Крыса считалась общей едой. Виноградом, ежевикой, орехами, яйцами и яблоками можно объедаться в одиночку, не говоря никому «спасибо» или «пожалуйста». Но чтобы съесть крысу, с неё сначала нужно снять шкуру, а потом зажарить. Выполнить это можно лишь сплочённой группой «обожаемых гостей» Дома сирот. Словно случайно продвигаясь вдоль траншеи, Роби подошла к Крешо и Морону и рассказала им про добычу. У неё разрывалось сердце, она понимала, что мальчики заберут себе половину крысы. Оставшуюся половину придётся разделить между остальными детьми, потому что свежевание и готовка происходили бы в спальне, на маленькой жаровне, которой лачуга обогревалась. Всем достанется по малюсенькому кусочку, но и малюсенький кусочек лучше, чем ничего, тем более получалось что-то вроде общего праздника. Когда наступило время выстраиваться в очередь, Крешо, Роби и Гала тайком направились к кустам боярышника за своей добычей. Они взяли с собой пустой мешок из-под каштанов, в котором можно было спрятать крысу и вечером контрабандой пронести в спальню. Охота на крыс не считалась кражей и не предусматривала наказания, но добыча всё равно подлежала конфискации, так как якобы отвлекала от работы, демонстрировала варварство и неблагодарность.
«Да как вы могли? — кудахтала бы Тракарна. — Вам не хватает лакомств, которые мы готовим для вас в Доме сирот, таких вкусных и в таком количестве?»
«Самые настоящие варвары! — проворчал бы Страмаццо, ненадолго выходя из традиционного состояния каталепсии. — Дети варваров, с варварскими обычаями. К счастью, они теперь здесь, и мы, такие интеллигентные, можем привить им культуру».

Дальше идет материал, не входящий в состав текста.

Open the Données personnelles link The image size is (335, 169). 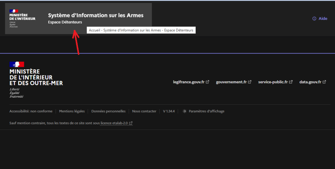coord(108,111)
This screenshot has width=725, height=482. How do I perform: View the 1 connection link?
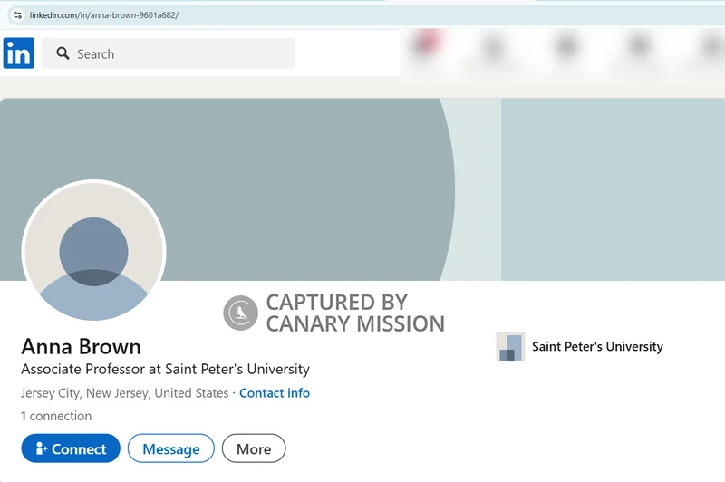[56, 416]
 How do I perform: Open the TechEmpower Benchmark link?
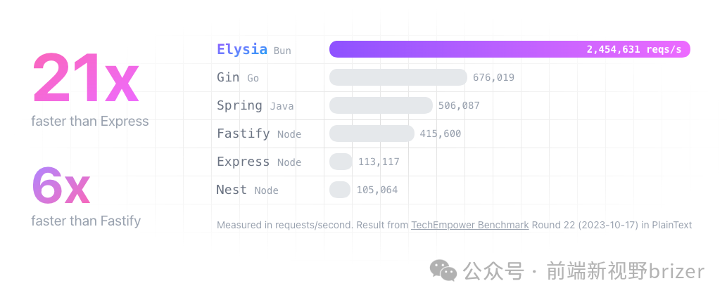coord(470,226)
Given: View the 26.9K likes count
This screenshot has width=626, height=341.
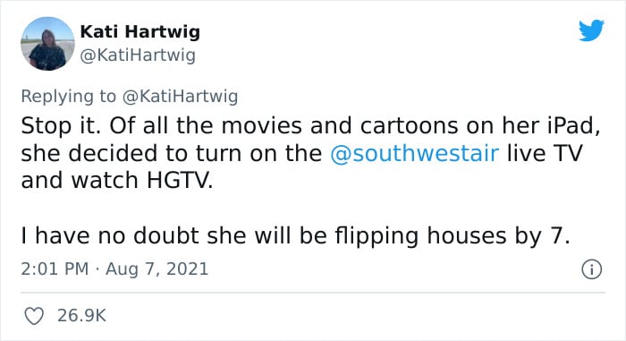Looking at the screenshot, I should pos(82,316).
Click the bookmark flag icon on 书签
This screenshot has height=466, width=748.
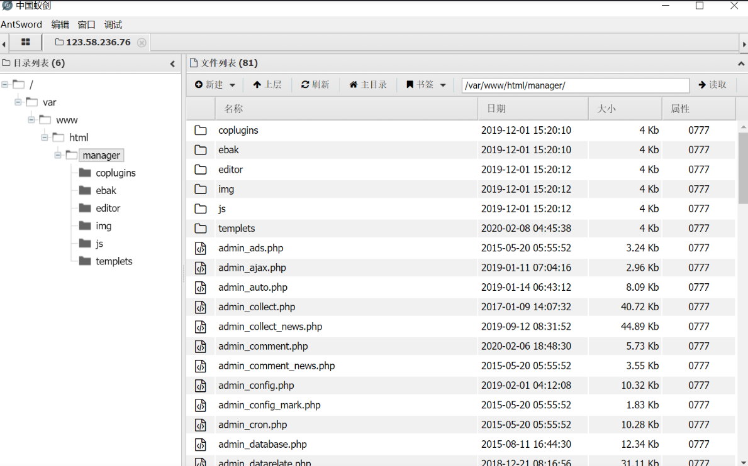pos(410,85)
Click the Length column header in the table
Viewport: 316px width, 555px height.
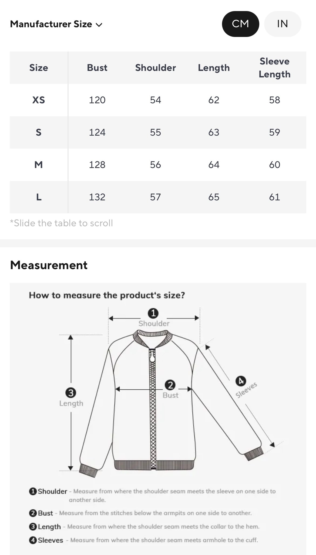(x=214, y=68)
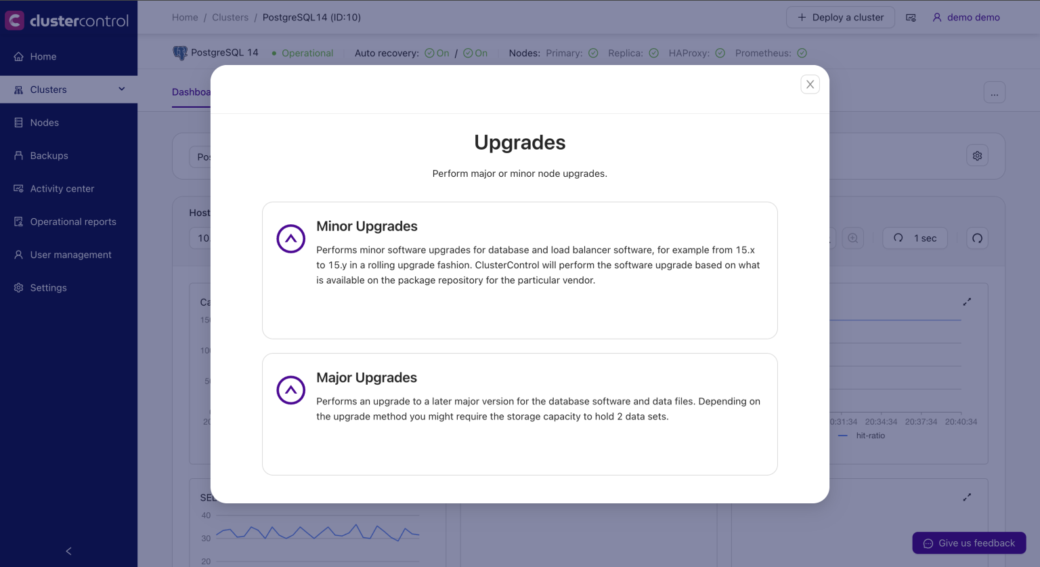
Task: Click the Major Upgrades arrow icon
Action: tap(290, 390)
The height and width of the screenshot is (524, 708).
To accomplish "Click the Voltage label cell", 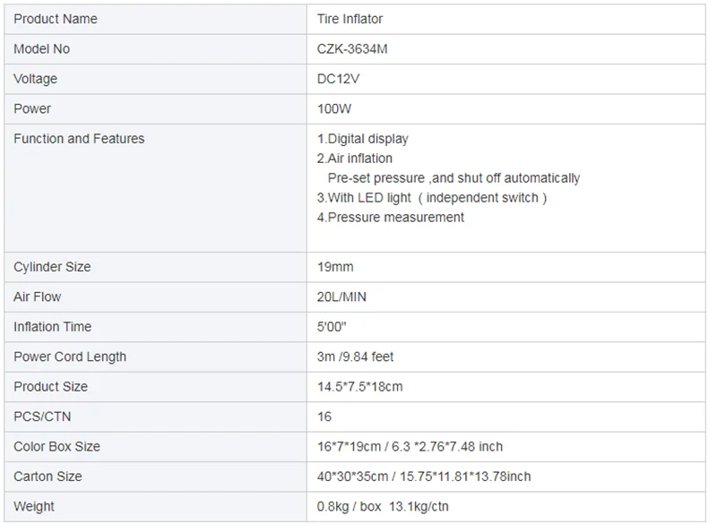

На поляне усопшей крысы не оказалось. Точнее говоря, она была, но не лежала мёртвой и с задранными кверху лапами. Нет, она устроилась в руках у какого-то типа, похожего на облако с волосатыми ногами. На существе было свадебное платье, испачканное до невозможности, подтянутое кверху и завязанное на поясе в узел. Тип этот был очень молод, совсем юноша, немногим старше их. Роби спросила себя, выглядел бы юноша менее смешным, если бы платье его было чистым. И вообще, дело не столько в грязи, сколько в невыносимой и невозможной вони птичьих экскрементов, которой несло от свадебного платья. Даже сироты, которые влекли существование в старой, полуразрушенной овчарне и не имели возможности помыться, кроме как во время работы под дождём, находили эту вонь невыносимой. Незнакомец держал крысу на коленях и, ласково поглаживая животное, говорил ей что-то таким тоном, словно это был его близкий родственник или лучший друг. Крыса блаженно смотрела на него, преданно виляя хвостом. Очевидно, Роби всего лишь оглушила крысу, и воскресшему животному вонь птичьих экскрементов ничуть не мешала и даже нравилась. Незнакомец и крыса обменялись друг с другом долгим, полным нежности взглядом, после чего животное соскользнуло на землю и лениво затрусило в кусты боярышника. Даже за два года жизни под крылом Страмаццо Роби не помнила минуты настолько идиотской, как эта сцена со странным типом, переодетым в грязную невесту, от которого несло птичьими испражнениями и который ласкал крысу, словно своего собственного ребёнка.